Welcome to MO!! You down in AZ?
I'm sorry I can't answer your question. Someone here probably will.
Not sure, but you could alter the point at which the ejector contacts the case, maybe later in the stroke? Seems like reshaping the ejector contact angle would change the direction it flings the brass. Just have to play with it. Worst case, you would have to buy a new ejector.
I have more guns than I need, but not as many as I want.
Hi Guys and thanks for the replies. I'm in Illinois and use Saguaro Kid as my SASS Alias. I'm not sure how to adjust the the anlge. Maybe bring the angle towards the rear? Have to check and see what it looks like now. Thanks for the idea.

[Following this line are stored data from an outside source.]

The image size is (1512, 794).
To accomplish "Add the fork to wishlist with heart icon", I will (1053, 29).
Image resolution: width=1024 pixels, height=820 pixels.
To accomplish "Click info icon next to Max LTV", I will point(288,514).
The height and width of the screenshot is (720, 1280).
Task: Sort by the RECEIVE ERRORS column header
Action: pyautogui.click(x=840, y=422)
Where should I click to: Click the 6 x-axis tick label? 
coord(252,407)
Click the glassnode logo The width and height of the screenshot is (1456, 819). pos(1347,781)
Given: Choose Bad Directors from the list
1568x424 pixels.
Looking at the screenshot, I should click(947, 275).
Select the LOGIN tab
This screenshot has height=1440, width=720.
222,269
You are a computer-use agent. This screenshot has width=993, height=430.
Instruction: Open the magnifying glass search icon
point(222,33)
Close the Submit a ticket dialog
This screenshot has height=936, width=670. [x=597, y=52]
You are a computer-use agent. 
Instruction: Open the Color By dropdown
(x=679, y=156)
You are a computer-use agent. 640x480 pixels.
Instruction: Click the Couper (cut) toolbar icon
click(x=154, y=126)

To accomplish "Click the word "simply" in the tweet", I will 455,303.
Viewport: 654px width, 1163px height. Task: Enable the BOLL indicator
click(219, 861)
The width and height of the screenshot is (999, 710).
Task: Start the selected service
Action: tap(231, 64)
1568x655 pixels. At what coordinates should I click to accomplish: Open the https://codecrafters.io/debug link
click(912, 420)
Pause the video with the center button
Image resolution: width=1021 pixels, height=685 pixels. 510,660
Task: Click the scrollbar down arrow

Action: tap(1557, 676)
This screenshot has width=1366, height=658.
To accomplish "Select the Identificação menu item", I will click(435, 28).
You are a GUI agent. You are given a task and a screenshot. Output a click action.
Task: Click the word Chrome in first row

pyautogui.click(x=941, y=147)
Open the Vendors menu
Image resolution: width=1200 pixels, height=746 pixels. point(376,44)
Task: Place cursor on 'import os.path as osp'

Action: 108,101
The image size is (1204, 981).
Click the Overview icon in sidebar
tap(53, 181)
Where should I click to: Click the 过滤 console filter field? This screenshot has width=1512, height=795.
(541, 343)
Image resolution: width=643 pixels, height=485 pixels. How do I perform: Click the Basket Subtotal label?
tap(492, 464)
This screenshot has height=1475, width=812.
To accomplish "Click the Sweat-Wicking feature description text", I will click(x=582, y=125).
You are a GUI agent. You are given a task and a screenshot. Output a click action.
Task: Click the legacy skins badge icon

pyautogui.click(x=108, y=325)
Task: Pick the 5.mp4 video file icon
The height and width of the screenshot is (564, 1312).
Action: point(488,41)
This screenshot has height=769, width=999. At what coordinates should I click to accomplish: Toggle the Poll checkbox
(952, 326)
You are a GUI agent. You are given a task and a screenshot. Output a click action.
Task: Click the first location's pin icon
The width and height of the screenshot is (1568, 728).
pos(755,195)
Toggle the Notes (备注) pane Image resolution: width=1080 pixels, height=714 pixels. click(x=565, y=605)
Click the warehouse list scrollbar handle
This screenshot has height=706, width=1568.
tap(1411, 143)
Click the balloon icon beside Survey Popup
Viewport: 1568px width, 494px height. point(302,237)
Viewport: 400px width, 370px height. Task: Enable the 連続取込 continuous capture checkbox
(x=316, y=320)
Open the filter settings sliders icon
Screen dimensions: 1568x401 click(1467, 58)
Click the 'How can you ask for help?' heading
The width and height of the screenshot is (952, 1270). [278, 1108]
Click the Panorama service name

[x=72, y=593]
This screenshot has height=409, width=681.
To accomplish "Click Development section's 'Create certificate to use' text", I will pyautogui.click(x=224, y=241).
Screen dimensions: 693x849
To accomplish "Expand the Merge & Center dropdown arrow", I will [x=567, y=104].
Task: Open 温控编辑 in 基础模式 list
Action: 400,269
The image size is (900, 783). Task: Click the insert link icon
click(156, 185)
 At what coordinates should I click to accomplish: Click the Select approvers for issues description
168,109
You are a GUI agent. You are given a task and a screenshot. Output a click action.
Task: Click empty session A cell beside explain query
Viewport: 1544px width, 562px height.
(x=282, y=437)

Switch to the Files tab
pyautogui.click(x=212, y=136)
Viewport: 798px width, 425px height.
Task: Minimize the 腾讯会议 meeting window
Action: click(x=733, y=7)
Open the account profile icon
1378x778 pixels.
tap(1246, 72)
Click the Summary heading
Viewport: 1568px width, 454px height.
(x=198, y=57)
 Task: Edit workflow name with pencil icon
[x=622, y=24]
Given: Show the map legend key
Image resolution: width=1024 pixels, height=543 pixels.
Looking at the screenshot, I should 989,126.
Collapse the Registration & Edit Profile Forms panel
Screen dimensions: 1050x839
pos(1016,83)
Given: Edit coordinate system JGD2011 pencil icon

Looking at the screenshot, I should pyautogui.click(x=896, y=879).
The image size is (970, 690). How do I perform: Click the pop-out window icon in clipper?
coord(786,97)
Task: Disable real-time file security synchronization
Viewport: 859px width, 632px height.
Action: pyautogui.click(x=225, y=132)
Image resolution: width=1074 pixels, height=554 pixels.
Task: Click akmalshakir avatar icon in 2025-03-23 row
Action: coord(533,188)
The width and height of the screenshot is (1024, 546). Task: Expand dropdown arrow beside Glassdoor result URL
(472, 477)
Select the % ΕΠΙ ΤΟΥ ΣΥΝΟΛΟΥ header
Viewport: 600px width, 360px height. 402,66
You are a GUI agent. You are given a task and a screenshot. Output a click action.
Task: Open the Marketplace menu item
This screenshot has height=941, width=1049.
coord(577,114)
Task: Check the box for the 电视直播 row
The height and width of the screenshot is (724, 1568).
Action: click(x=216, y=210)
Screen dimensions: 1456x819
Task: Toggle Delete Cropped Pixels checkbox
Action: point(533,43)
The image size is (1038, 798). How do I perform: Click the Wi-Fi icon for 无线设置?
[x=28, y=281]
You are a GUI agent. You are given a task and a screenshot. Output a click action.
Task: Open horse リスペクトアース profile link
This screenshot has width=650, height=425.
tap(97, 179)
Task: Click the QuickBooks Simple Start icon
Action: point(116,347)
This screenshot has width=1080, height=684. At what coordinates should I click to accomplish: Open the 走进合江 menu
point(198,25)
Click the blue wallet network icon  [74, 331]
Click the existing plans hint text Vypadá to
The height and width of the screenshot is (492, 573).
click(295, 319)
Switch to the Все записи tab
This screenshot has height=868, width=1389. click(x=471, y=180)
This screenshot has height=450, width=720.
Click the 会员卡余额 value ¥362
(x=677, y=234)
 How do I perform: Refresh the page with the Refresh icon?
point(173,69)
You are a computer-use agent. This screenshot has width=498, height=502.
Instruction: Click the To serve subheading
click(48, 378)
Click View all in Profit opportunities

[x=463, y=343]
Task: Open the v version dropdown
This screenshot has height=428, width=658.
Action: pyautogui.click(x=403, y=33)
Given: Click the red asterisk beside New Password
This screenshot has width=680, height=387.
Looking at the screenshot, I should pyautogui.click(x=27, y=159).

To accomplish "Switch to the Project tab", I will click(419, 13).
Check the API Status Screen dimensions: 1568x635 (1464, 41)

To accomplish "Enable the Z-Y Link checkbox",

I'm thinkin that if you modify the ejector to contact the case later in the stroke, it will interfere with the round on the carrier. And ifn your running your rifle fast, that empty needs to get out of the port area in order for the next round to move up on the carrier without any interference.
As soon as I get time, I'm gona experiment with moving the ejector forward just alittle to see if that will enhance a rearward ejection of empty brass.
With some success, I've managed to get a couple Marlins in .38 to eject at 90 degrees from the port and not forward. It all had to do with how close the purtruding portion of the ejector (the part that extends beyond the 'hump') was to the side of the case when the rim made contact with the 'hump'.
From the two I've worked on, I deepened the channel in the bolt area that slides back and forth over the ejector and allowed just alittle more of the rim to make contact with the ejector 'hump'. This also put the forward portion of the ejector real close to the case and was useful in helping to flip the case at 90 degrees.
I also slightly (very slightly) angled the stopping edge of the hump backwards. When I say 'slightly', I mean its hardly noticable.
I haven't experimented with this technique enough to say it will work for you so proceed with caution and make sure you have an extra ejector available just in case this don't work for you.
Thanks Widder, lots of info to process. I was watching a guy at my last shoot running a .38 cal pretty fast and they all came out the side. Wonder if it's the caliber? Sounds like it's not a simple fix but something to work at over time.